Task set:
• 1. For each statement below, say yes or no based on the post on racial profiling, and quote the words that settle it. (a) The writer says they were pulled over three times in the 16 years before this summer. (b) The third stop happened while the writer was rushing to pay university taxes. (c) On the coach, the writer was the only passenger whose ID was checked.
• 2. Copy out word for word everything in the post on racial profiling from "The second time, I" down to "Well, you judge.".

Source extract:
'''
Racial profiling is a common practice in Spain, as this Cameroonian man can testify, he was stopped and arrested for more than 160 times! I had a friend that used to be pulled over almost every single month, taken to the police station, only to be released soon after. This is a practice that have penalized people of non Caucasian appearance in Spain, from the African American lady (Rosalind Williams)who first took this practice to higher courts. It is currently a trending topic once again, because of the case of stop, search and police abuse against a Pakistani citizen living in Barcelona.
As you can see, this has a been a widely spread practice, approved explicitely by Spanish authorities, even though the United Nations and other Human Rights organisations have publicly urged them to stop using skin color as a presumption of illegal immigration status or crimes.
My particular case. As you all know I am a black African raised in Spain who feels at home here because of time, cultural and emotional bonds. Personally I had so far been pulled over 3 times in the last 16 years. All of them, in my home city, where everybody knows me, except, apparently, the police officers who never appear in their uniforms but as civil citizens.
The first time, I was about to travel, in the coach station and carrying a big bag of belongings to my student flat for the new academic year. Well, I did not take it personally since so many things may have seem ‘suspicious’.
The second time, I running towards a bank office to pay some university taxes, and in the middle of the race, I saw a Brazilian friend talking with other two guys. She is mixed-race and was accompanied by a black African guy I barely knew. For my suprised, the third person turned out to be a police officer who stopped me to ask for my ID. Well, you judge.
The third time, I was going to give some private lessons to a high school student and was also in a hurry. All of the sudden, a man blocked my way and showed his badge and asked for my ID. I gave it to him while telling him I was in a hurry to work. He was brief and courtious.
All these three stops happened at the same area, the Stations Plaza (bus and train). They were brief and educated.
But this very summer, comming back from the US embassy in Madrid on my way home, inside a coach full of people, we stopped to pick some people at the airport and to me suprised only two people got in the bus. I was in the last row, reading a book and not paying real attention. I noticed a young man coming towards me, so I moved to my right to let him take a seat. ( How naive). But that would be…
the fourth time Police would searched me. He came straight to me as asked for my ID. I couldn’t believe it! Why me out of all those passengers? Everyone was paying attention to me, of course. I shaked my head while I was opening my wallet. I was tired. Once again. He said in a conciliatory tone: Don’t be mad, man. I said nothing. I just felt humiliated for no reason. Then I noticed another one was also doing the same to a man who seemed to have a Latin America accent. After that this second me came to take to ID card, and call to they headquarted ( I suppose) and verify the name of the person, loud voice. Not only did he do that, but he also look above my head and asked if the bag over there was mine. I nodded. He demanded me to open it and search it. At this moment I was feeling totally harassed. Why out of all the personal bags over there, he thought only mine would have something wrong? After this unfortunate scene, they turned back and left.
'''
Records for locating described items:
'''
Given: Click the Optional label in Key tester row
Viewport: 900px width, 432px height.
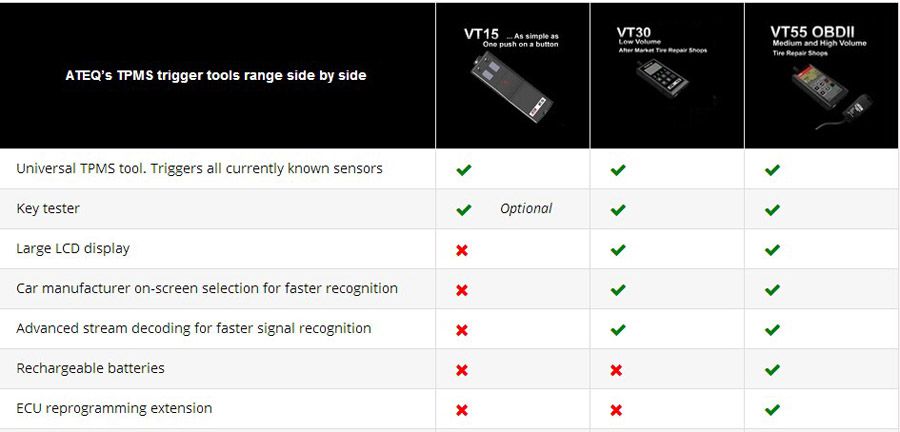Looking at the screenshot, I should tap(526, 209).
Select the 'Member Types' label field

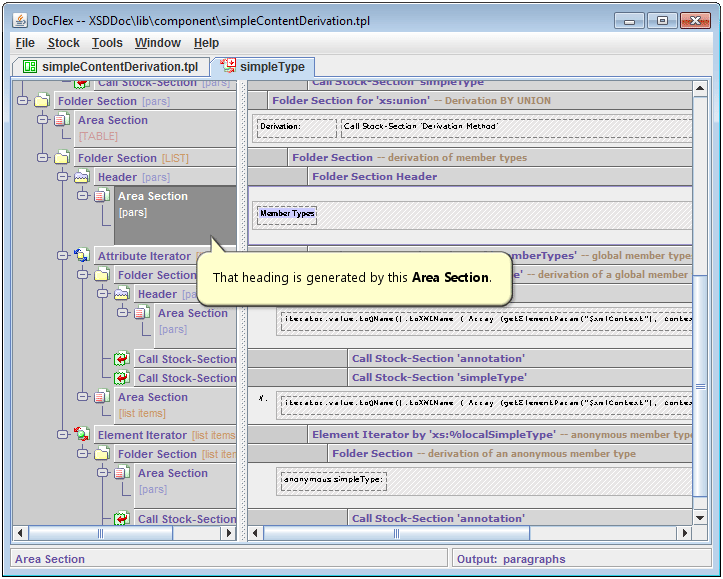coord(287,214)
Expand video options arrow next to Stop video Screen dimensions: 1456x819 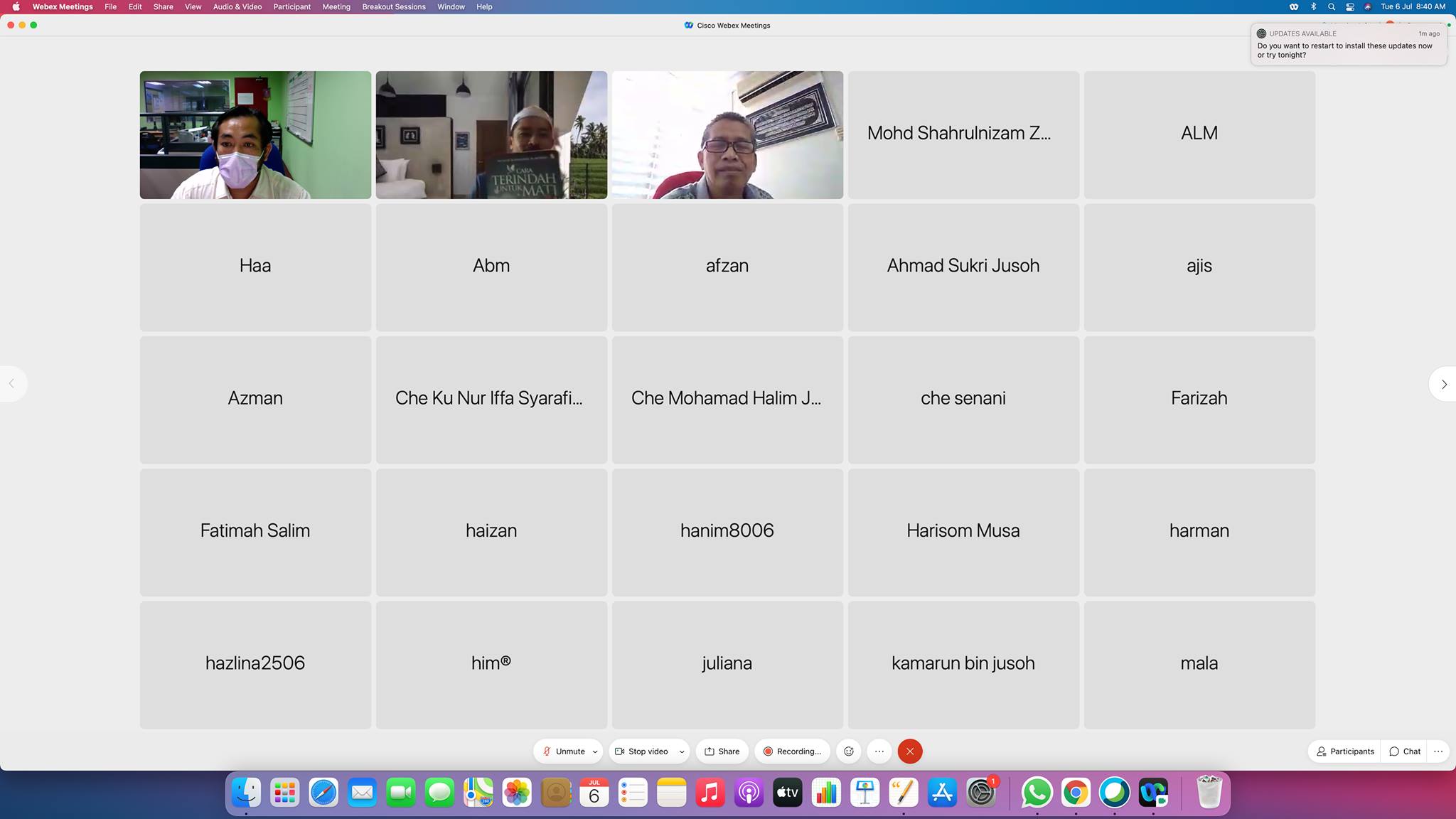681,751
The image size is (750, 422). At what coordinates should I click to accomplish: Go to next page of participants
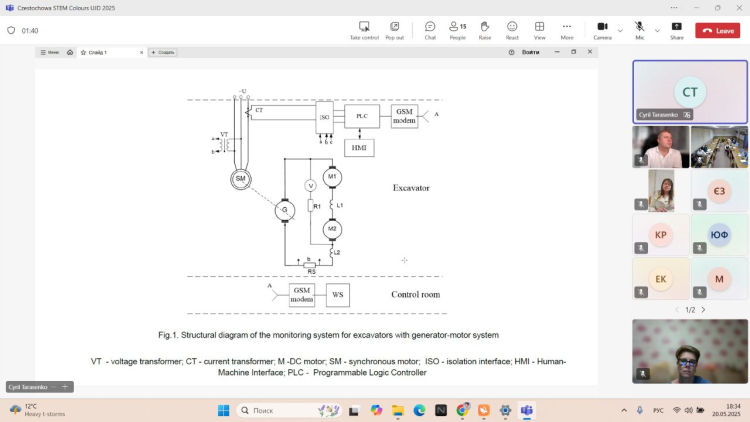[x=703, y=310]
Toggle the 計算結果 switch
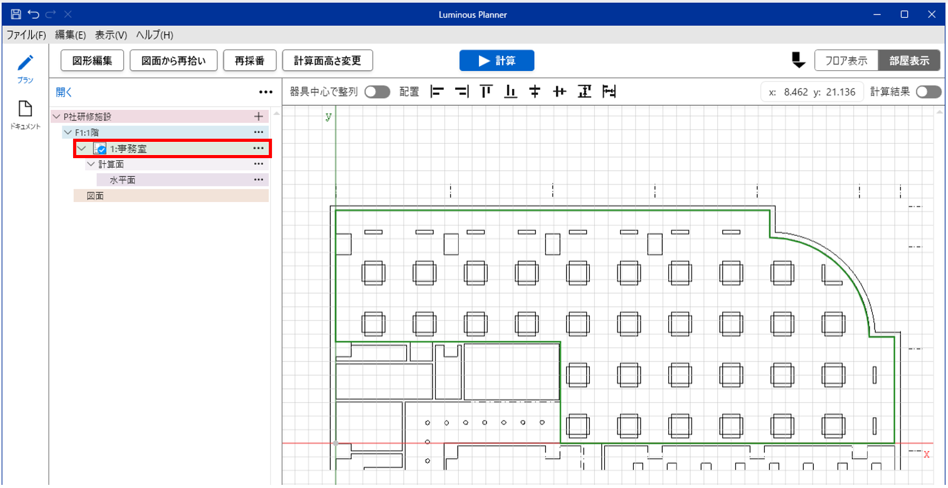The image size is (948, 488). [x=927, y=92]
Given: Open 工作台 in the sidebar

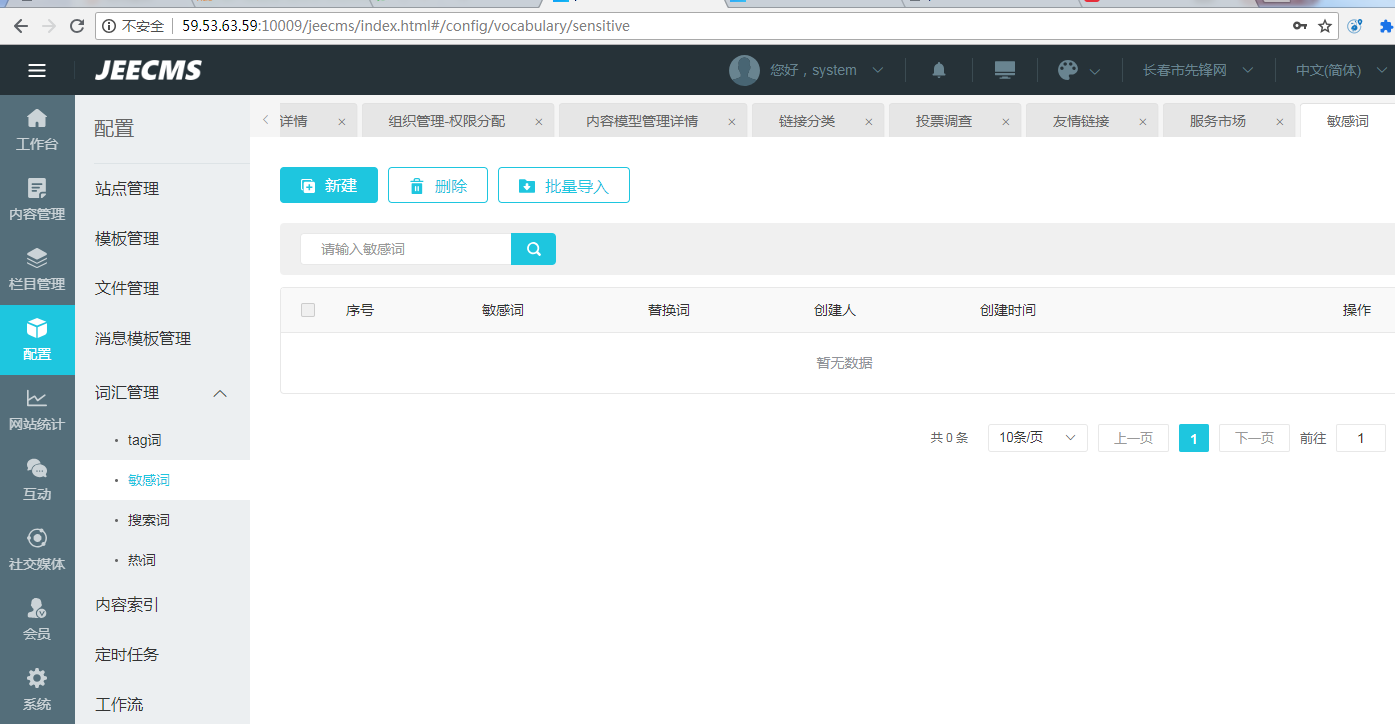Looking at the screenshot, I should pyautogui.click(x=37, y=129).
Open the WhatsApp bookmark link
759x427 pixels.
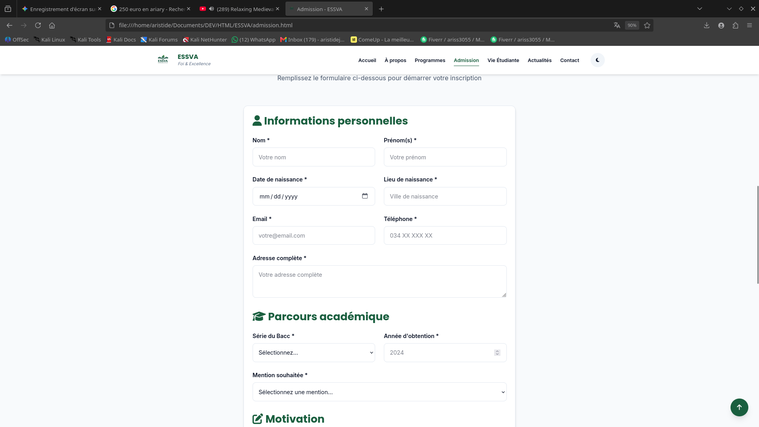pyautogui.click(x=254, y=40)
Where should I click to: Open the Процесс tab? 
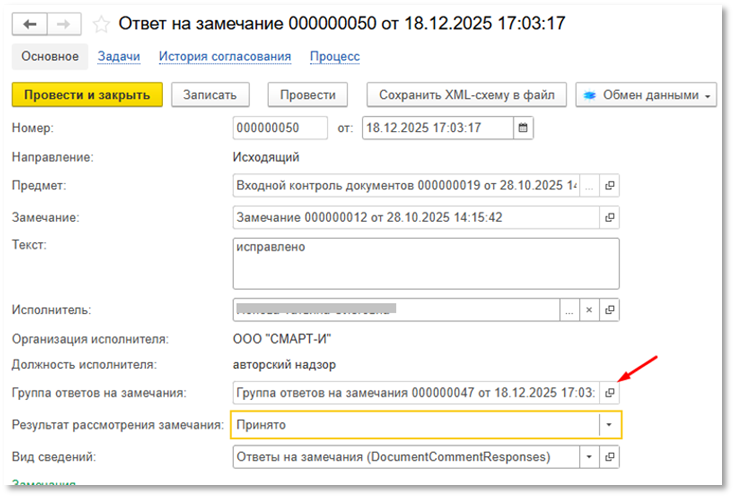coord(335,57)
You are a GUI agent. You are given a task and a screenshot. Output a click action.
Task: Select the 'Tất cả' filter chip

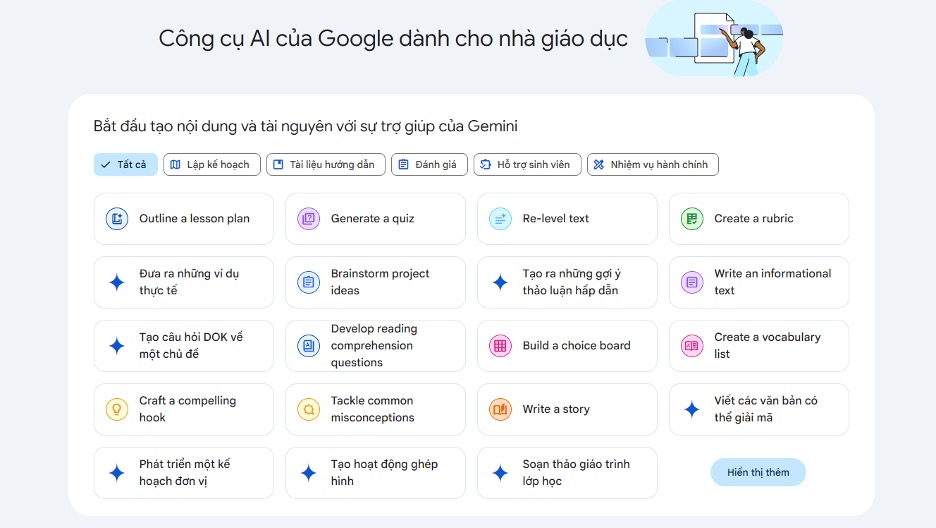point(125,165)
'''
Expected results:
• 1.
(a) Yes: "Personally I had so far been pulled over 3 times in the last 16 years."
(b) No: "The third time, I was going to give some private lessons to a high school student and was also in a hurry."
(c) No: "Then I noticed another one was also doing the same to a man who seemed to have a Latin America accent."

• 2.
The second time, I running towards a bank office to pay some university taxes, and in the middle of the race, I saw a Brazilian friend talking with other two guys. She is mixed-race and was accompanied by a black African guy I barely knew. For my suprised, the third person turned out to be a police officer who stopped me to ask for my ID. Well, you judge.